I have the Lagrange density for Maxwell field, which is $\mathcal{L}=-\frac{1}{4}F_{\mu\nu}F^{\mu\nu}$, where $F_{\mu\nu}=\partial_{\mu}A_\nu-\partial_{\nu}A_{\mu}$.
How can I obtain $\dfrac{\partial\mathcal{L}}{\partial(\partial_\mu A_\nu)}$ and $\partial_{\mu}\dfrac{\partial\mathcal{L}}{\partial(\partial_\mu A_\nu)}$ when trying to write down the Euler-Lagrange Equation?
how about this,
$\begin{align}\mathcal{L}&=-\frac{1}{4}F_{\mu\nu}F^{\mu\nu}\\ &=-\frac{1}{4}\left(\partial_\mu A_\nu-\partial_\nu A_\mu\right)\left(\partial^\mu A^\nu-\partial^\nu A^\mu\right)\\ &=-\frac{1}{4}\left[(\partial_\mu A_\nu)(\partial^\mu A^\nu)-(\partial_\mu A_\nu)(\partial^\nu A^\mu)-(\partial_\nu A_\mu)(\partial^\mu A^\nu)+(\partial_\nu A_\mu)(\partial^\nu A^\mu)\right]\\ &\left[We\;are\;exchanging\;\mu\;and\;\nu\; in\;last\;two\;terms\right]\\ &=-\frac{1}{2}\left[(\partial_\mu A_\nu)(\partial^\mu A^\nu)-(\partial_\mu A_\nu)(\partial^\nu A^\mu)\right]\end{align}$
Now differentiate using chain rule

> _Data provided_
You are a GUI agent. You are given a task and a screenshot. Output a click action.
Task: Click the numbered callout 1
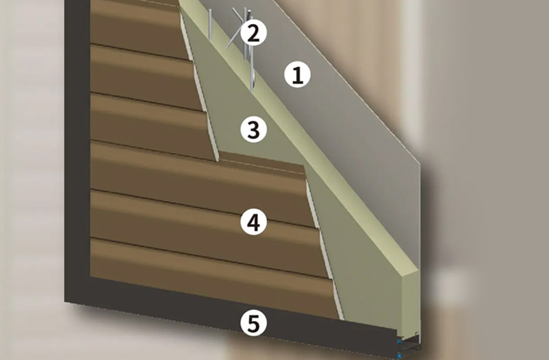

...

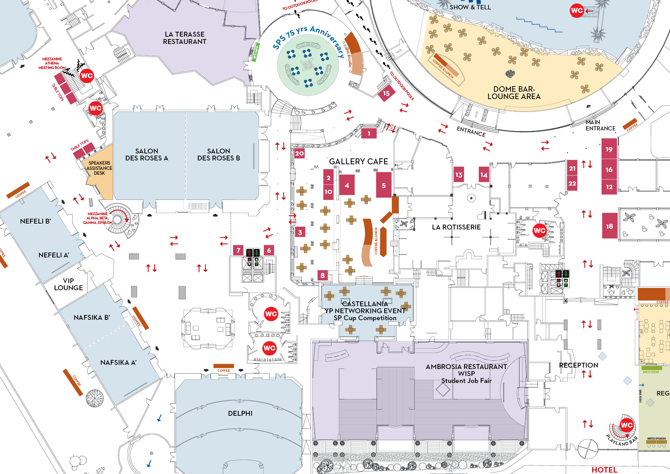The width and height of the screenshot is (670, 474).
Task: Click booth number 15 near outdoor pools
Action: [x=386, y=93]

> _Prompt_
Can you reproduce the part of the Maxwell Lagrangian thread starting with "I have the Lagrange" and going on through "the Euler-Lagrange Equation?"? The listing is separate material and has nothing to do with the Maxwell Lagrangian thread.

> _Exercise response_
I have the Lagrange density for Maxwell field, which is $\mathcal{L}=-\frac{1}{4}F_{\mu\nu}F^{\mu\nu}$, where $F_{\mu\nu}=\partial_{\mu}A_\nu-\partial_{\nu}A_{\mu}$.
How can I obtain $\dfrac{\partial\mathcal{L}}{\partial(\partial_\mu A_\nu)}$ and $\partial_{\mu}\dfrac{\partial\mathcal{L}}{\partial(\partial_\mu A_\nu)}$ when trying to write down the Euler-Lagrange Equation?